Of me: 17km yesterday in two runs, a test of the achilles to see how it copes. I have slowly worked up to 10km a day no problems, still just the one key session on Saturday, 80km per week. I think I am back to where I was just after I injured during 10km at AMA wearing spikes. I am able to train and even race but doing everything in moderation to allow the body time to repair. As it gets better I will slowly add more volume and another key session

In Bega: Keith 5 x 800m in 2:47, 2:48, 2:48, 2:46, 2:45 on grass oval with 200m jog recovery...not a dog in sight and almost summer form.
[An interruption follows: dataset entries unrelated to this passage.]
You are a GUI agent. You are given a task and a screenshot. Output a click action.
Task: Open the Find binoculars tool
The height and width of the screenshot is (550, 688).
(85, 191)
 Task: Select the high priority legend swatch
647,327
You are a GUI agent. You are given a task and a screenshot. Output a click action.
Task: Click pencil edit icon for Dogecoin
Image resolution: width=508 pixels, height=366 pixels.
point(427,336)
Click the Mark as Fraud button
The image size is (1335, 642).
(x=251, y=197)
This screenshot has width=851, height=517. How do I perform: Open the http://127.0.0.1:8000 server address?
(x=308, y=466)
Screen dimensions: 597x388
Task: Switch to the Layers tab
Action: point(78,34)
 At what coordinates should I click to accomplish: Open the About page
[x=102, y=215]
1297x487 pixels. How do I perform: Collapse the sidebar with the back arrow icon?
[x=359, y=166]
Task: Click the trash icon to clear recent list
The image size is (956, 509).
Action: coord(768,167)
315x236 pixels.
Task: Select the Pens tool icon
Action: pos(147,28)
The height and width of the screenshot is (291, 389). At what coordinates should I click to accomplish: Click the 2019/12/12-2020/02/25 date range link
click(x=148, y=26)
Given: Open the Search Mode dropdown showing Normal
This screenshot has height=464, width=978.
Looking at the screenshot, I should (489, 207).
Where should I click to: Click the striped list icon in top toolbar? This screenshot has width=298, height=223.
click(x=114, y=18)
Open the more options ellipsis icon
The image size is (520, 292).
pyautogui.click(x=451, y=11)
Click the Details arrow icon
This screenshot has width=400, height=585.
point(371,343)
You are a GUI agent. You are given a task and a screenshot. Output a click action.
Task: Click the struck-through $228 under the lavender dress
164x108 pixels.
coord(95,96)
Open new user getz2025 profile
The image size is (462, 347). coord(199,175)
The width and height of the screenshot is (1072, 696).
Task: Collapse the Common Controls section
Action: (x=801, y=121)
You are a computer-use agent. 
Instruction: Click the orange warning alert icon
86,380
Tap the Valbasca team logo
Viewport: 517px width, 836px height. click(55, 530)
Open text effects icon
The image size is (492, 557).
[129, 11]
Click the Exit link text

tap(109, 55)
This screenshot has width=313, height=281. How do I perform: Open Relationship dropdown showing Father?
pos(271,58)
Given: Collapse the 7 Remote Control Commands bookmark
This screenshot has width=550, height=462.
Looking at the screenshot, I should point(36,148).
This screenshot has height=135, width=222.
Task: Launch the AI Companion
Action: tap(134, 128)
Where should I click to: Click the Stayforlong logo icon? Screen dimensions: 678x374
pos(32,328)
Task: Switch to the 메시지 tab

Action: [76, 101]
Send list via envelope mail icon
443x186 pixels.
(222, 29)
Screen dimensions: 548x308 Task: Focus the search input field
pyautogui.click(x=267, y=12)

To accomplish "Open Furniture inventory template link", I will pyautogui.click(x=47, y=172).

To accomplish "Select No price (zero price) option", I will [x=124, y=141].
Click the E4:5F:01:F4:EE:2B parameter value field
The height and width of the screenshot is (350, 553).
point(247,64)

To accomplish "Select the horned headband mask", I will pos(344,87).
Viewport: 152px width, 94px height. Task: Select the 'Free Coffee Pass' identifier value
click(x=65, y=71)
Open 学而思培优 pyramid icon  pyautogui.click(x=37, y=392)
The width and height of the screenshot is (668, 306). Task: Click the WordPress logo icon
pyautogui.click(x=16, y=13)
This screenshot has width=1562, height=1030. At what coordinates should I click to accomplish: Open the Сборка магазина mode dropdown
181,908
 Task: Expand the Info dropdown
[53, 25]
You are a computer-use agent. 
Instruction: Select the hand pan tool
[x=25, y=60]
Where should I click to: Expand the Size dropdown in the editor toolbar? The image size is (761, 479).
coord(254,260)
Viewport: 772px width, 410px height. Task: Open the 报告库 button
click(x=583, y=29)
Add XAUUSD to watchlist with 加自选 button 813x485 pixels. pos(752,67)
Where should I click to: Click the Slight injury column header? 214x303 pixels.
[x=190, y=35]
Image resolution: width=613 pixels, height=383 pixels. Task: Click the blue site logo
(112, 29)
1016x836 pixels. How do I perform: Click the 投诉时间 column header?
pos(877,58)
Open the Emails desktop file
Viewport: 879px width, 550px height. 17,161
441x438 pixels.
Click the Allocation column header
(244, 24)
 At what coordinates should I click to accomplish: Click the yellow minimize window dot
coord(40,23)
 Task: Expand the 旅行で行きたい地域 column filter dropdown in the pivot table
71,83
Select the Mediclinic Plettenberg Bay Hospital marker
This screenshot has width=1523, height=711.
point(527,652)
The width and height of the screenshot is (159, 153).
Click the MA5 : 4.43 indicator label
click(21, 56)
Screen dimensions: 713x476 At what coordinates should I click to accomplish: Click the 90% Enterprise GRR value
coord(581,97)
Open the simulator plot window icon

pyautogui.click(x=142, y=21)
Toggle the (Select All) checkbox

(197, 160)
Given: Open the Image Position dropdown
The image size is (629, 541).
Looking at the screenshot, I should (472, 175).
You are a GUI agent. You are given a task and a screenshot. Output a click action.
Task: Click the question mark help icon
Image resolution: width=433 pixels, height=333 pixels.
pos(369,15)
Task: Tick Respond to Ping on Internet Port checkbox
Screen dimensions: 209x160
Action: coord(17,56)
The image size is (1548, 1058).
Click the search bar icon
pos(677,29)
An excerpt from an excerpt on ''inrng''. One of the many great articles on this site.

""A day in the life
Michael Hutchinson’s book “Faster” details a discussion with Team Sky’s coach Tim Kerrison about a training session on Tenerife for Bradley Wiggins during his 2012 approach to the Tour de France:
“The details of a session would cover an A4 page… A big day. Six hours, with 4,000 vertical metres of climbing – we probably do 16,000m a week. Four efforts: the first on San Miguel climb, two minutes capacity, one minute recovery. Then into 27 minutes of mid-zone three, with nine minutes at normal cadence, nine minutes at 50rpm, and repeat.
Second effort is the same, except that it is 32 minutes; ten minutes of low-to mid-zone three, then a one minute spike at five-minute capacity pace, so you get zone three, a spike, zone three, a spike. Third effort of the day, on the Grenadier climb, is low- to mid-zone three, and ten minutes of normal cadence, ten minutes of torque. Fourth effort is on a different climb again and it’s more a high zone three, but this time every kilometres we do a sprint of progressively 15, 20 and 30 seconds”
That’s not an A4 page but gives you some detail. Note “capacity” is a rider’s maximum five-minute power and Hutchinson says the low cadence is designed to help riders cope with attacks in the mountains, to improve torque for “a sudden acceleration against a low inertial load”. If the plan sounds precise it’s also remarkably similar to a mountain stage in the Tour de France: six hours, beaucoup climbing and a range of efforts that go from being paced up a mountain by team mates to kind of efforts you make on the final climb with accelerations and even sprints.
If all these training efforts are trying to replicate racing why aren’t the riders racing? Because training is about creating structured efforts in a controlled environment. There’s a lot going on in a race and even more outside it. Avoid crashing and once the finish line is crossed the day is far from done, there might be a podium ceremony and press conference and then an hour’s roadtrip to a hotel before massage and dinner in unfamiliar surroundings.""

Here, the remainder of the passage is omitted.